Try to return pages in a timely fashion. Sometimes this will be hard as you will be seeing a consult/admission, in which case you should quickly check the text message, and depending on urgency, excuse yourself or finish your history/exam.

‍Nurses on 4IMC and 5West or sometimes 5East will page with questions on cross-cover patients. They are supposed to follow the format:

  • FYI: this is something that they would like you to know or could be a non-urgent request for a particular medication; no reply is required.
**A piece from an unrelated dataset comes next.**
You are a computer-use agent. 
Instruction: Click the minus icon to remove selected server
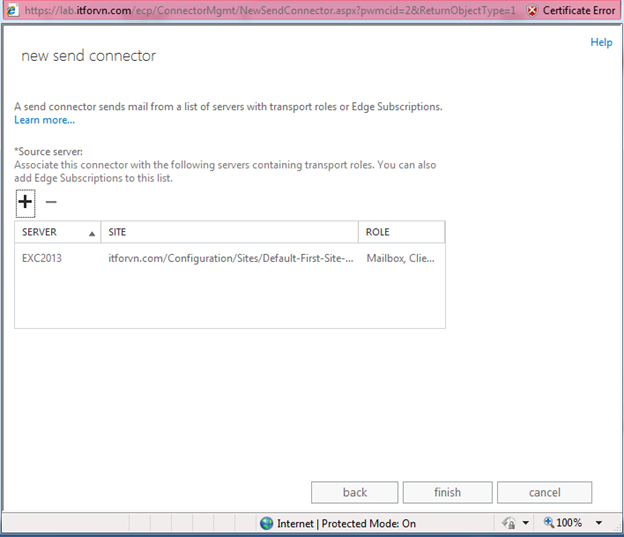point(51,201)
  • REPLY: these messages require an action, be it an order, a specific question about a medication, a family member, etc. You should return these pages within 30 minutes

  • STAT: high priority messages. Return within 5 minutes.
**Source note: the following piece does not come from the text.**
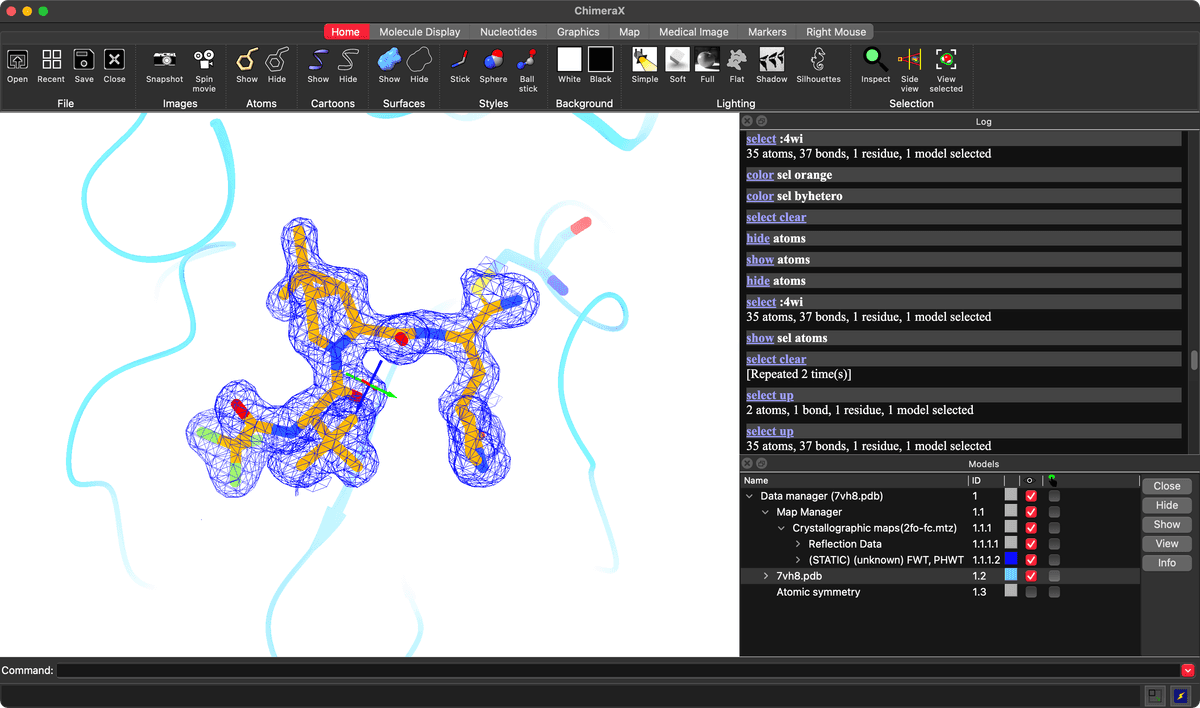The height and width of the screenshot is (708, 1200).
Task: Switch to the Molecule Display tab
Action: [x=419, y=32]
‍If nurses are not following this format, remind them that if you are being paged, you need to know who is paging and which patient. This helps with communication and increases efficiency.

‍If you evaluate a patient, there should be a note written. Event note template: .UMHNEUROEVENTNOTE

You will often get paged at night to discuss a patient’s status or long-term plan with the family. These are at your discretion. If it is a patient you have been following and you have time, you can talk to the family. Otherwise, talk to patient’s nurse and explain that you are the covering resident and only have a limited amount of information about the patient. Always ask for a contact number at which the family can be called by the daytime team or advise the family to call the nurses’ station during the hours when primary team is in-house.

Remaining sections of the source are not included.